Oil remained well supported as ongoing output cuts led by the Organization of the Petroleum Exporting Countries and Russia contributed to a significant reduction in excess supplies and as tensions in the Middle East raised the prospects of supply disruptions.
“Rising crude is weighing on the market and has become a major concern,” said K K Mittal, Vice President at Venus India Asset Finance.
Meanwhile, foreign portfolio investors (FPIs) sold shares worth Rs. 529.22 crore last Friday, as per provisional data released by stock exchanges. Domestic institutional investors (DIIs) bought shares worth Rs. 1,920.87 crore.
The post-GST re-stocking momentum seen in August 2017 does not seem to have sustained in the subsequent month, going by the latest IIP growth print of 3.8 per cent for September.

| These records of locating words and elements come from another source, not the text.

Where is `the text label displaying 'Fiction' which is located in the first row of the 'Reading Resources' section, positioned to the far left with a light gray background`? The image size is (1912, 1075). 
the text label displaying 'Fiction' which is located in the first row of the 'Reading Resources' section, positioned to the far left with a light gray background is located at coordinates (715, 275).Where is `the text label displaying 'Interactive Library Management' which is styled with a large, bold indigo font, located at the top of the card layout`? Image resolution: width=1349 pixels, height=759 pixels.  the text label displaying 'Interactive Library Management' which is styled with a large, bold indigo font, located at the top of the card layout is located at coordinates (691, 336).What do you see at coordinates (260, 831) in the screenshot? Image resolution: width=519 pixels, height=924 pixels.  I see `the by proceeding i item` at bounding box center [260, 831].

This is substantially lower than the now revised August IIP growth of 4.5 per cent, as against 4.3 per cent provided at the quick estimate stage in mid-October.
Asian shares stepped back in cautious early trade on Monday as investors look to see whether US Republicans can hammer a tax reform deal quickly, while the British pound fell on growing doubts over Prime Minister Theresa May’s leadership.
MSCI’s broadest index of Asia–Pacific shares outside Japan dipped 0.15 per cent while Tokyo’s benchmark Nikkei dropped 0.7 per cent.
By Friday’s close on Wall Street, the S&P 500 index had snapped an eight-week winning streak as investors took profits after US Senate Republicans had unveiled a new tax plan that differed from the House of Representatives’ version.